The exercise: Copy out the lines between the line holding "Viewport: 600px width, 1065px" and the line holding "Task: Open the UX/UI Design category link", inclusive, swapping "Chocolate Porter" for "Oatmeal Stout" and leaving everything else unchanged.

Data to use:
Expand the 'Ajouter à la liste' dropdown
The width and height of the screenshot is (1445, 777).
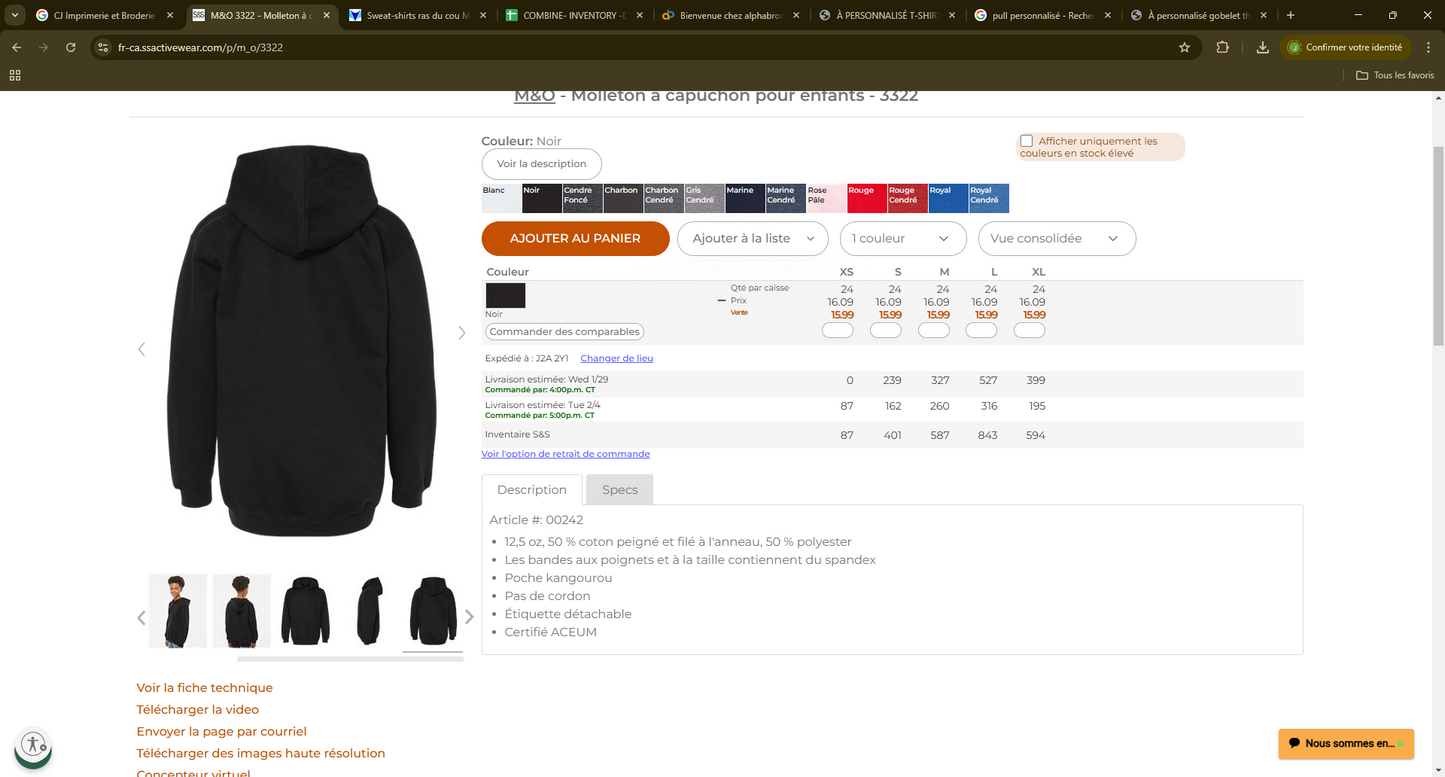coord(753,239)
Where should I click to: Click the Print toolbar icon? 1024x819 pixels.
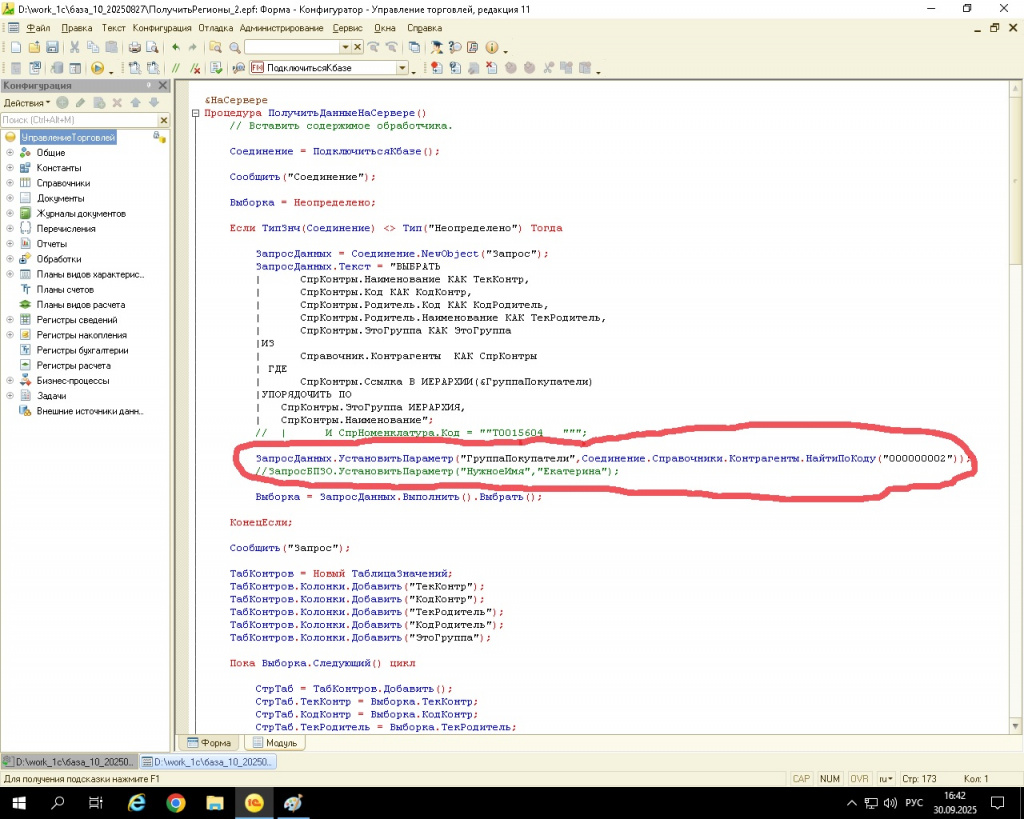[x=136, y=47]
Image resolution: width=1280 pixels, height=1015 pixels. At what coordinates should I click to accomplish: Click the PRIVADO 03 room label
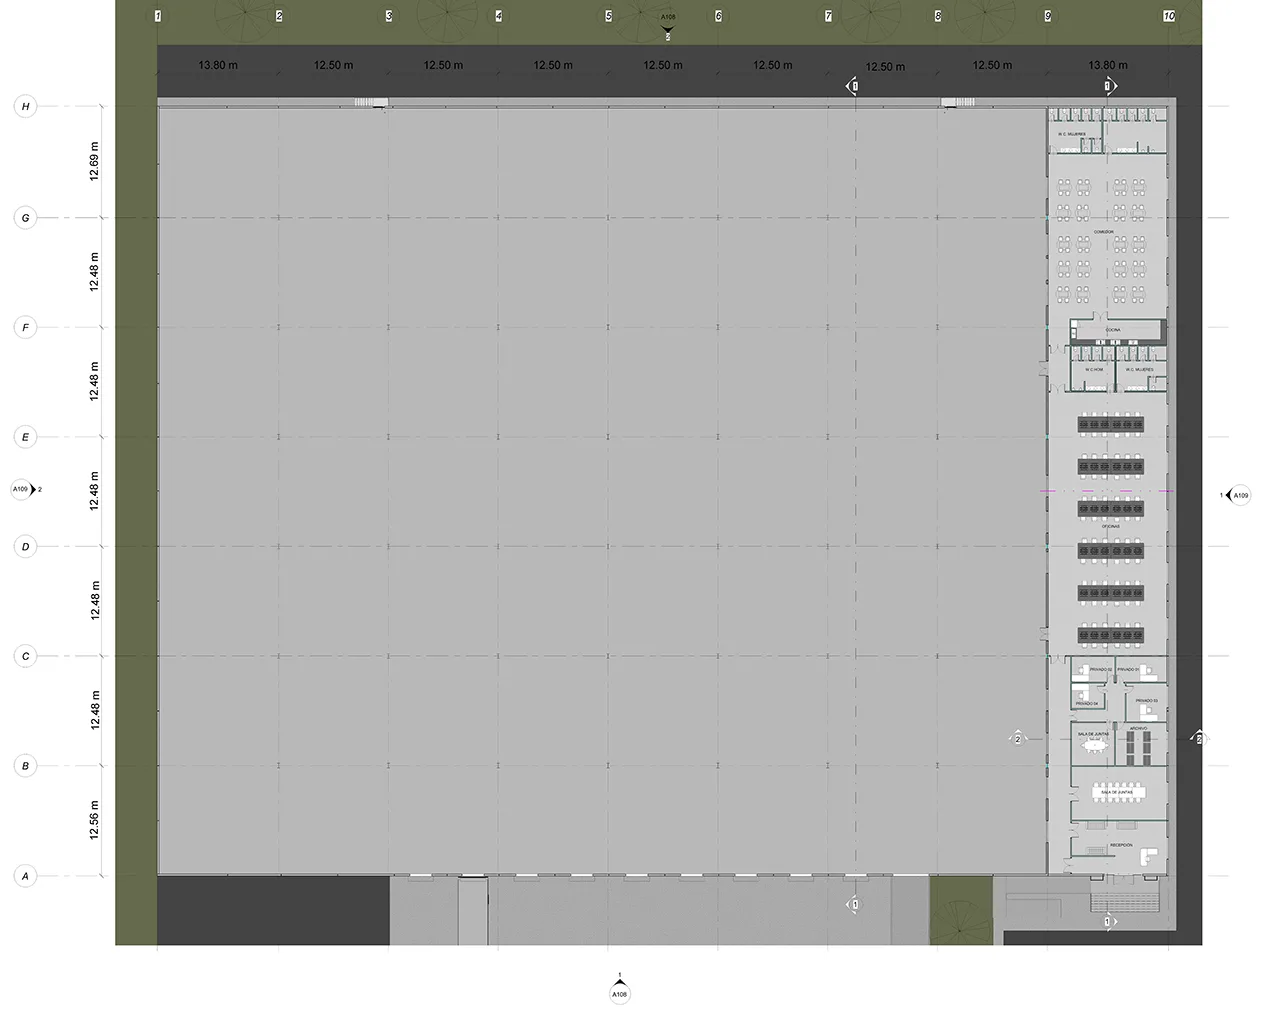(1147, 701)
* * *
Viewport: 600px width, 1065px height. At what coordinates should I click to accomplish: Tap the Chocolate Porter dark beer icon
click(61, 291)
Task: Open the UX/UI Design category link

Answer:
Viewport: 600px width, 1065px height. At what coordinates should I click to accomplish: Tap the Oatmeal Stout dark beer icon
click(61, 291)
Task: Open the UX/UI Design category link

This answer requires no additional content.